** begin **

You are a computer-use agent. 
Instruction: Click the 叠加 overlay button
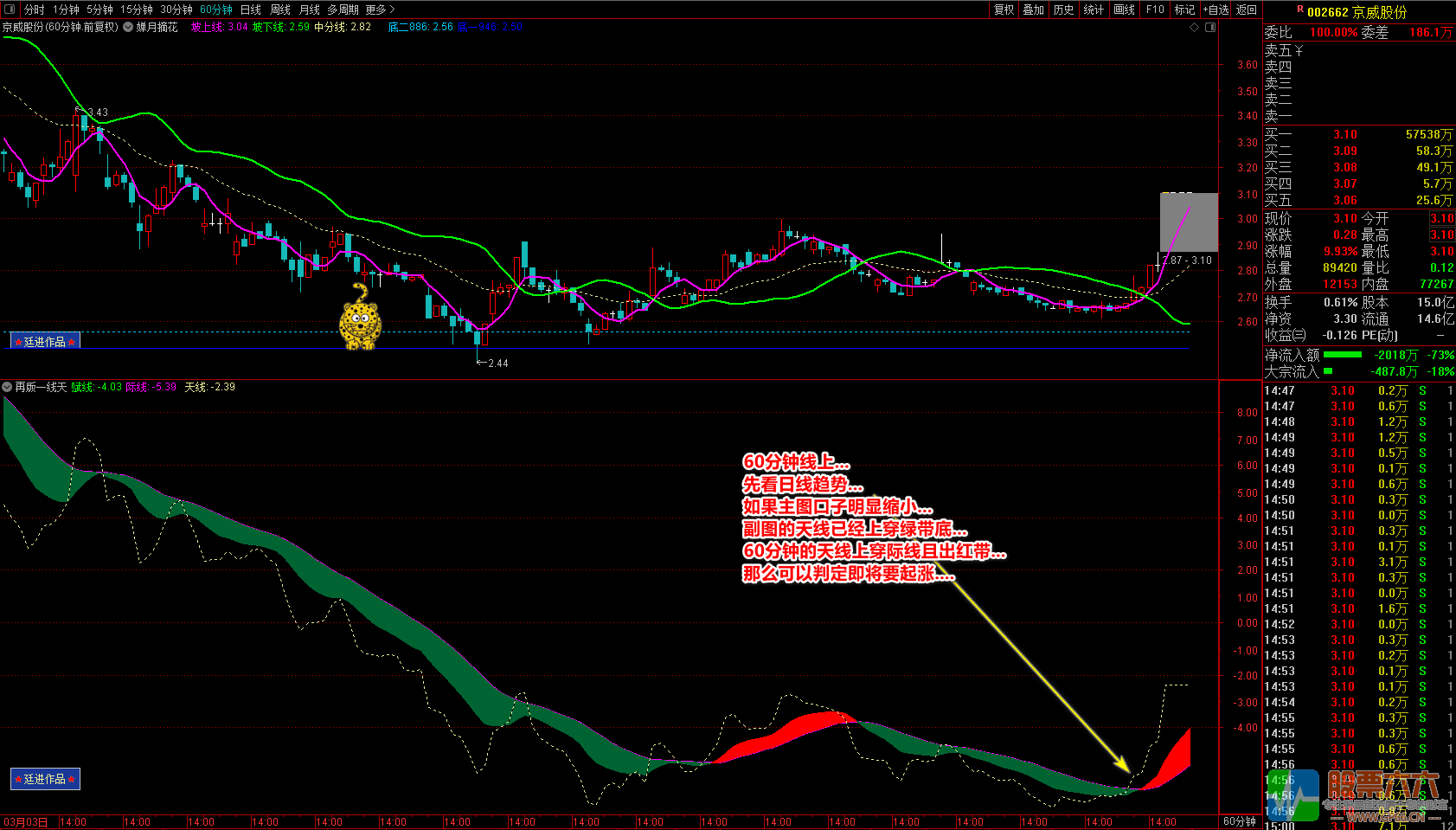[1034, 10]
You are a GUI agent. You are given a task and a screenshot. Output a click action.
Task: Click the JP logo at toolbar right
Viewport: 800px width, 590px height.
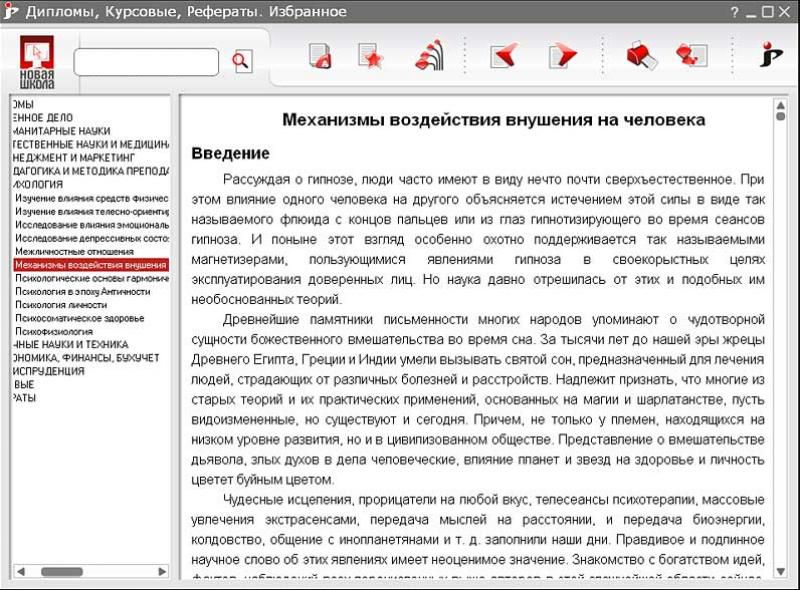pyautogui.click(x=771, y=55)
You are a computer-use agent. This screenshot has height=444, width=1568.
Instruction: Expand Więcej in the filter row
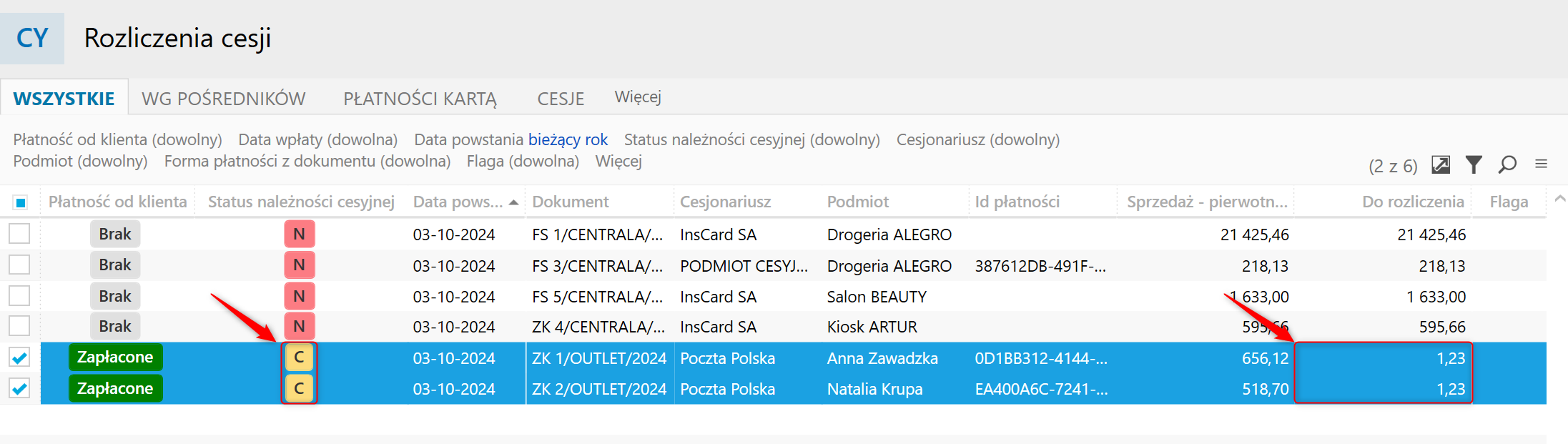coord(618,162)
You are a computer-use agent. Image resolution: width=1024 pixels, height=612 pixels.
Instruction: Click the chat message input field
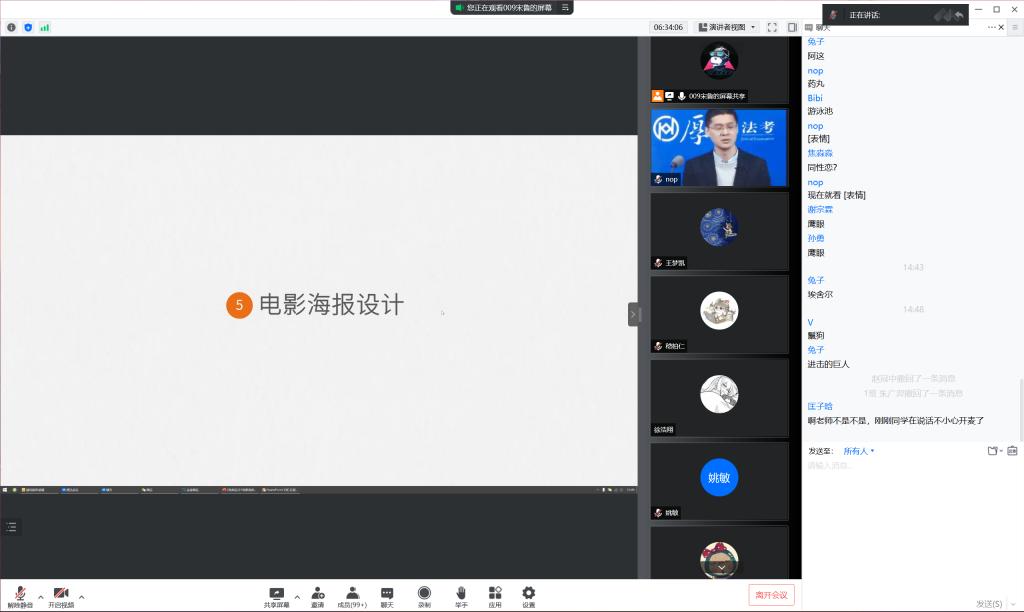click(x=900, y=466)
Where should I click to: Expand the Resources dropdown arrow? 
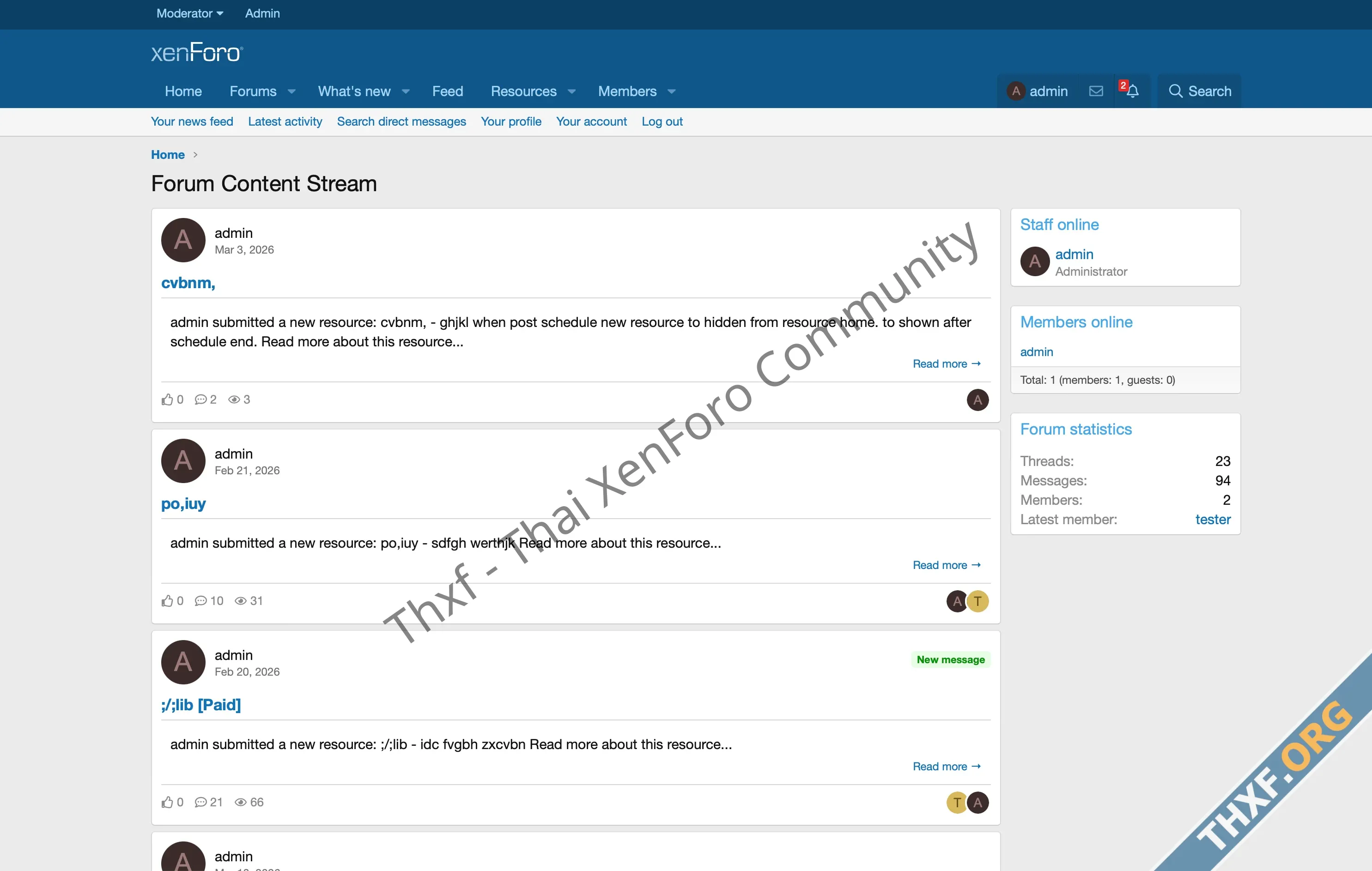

** end **

■ Problem: Rewrite all the records above, replacing "Instruction" with "Command" and leaving everything else unchanged. Omit the pictures from your answer.

■ Result of the exercise:
You are a computer-use agent. 
Command: Click the 叠加 overlay button
[1034, 10]
You are a GUI agent. You are given a task and a screenshot. Output a click action.
Task: Click the JP logo at toolbar right
Viewport: 800px width, 590px height.
pyautogui.click(x=771, y=55)
You are a computer-use agent. This screenshot has height=444, width=1568.
Command: Expand Więcej in the filter row
coord(618,162)
You are a computer-use agent. Image resolution: width=1024 pixels, height=612 pixels.
Command: Click the chat message input field
click(x=900, y=466)
Where should I click to: Expand the Resources dropdown arrow? 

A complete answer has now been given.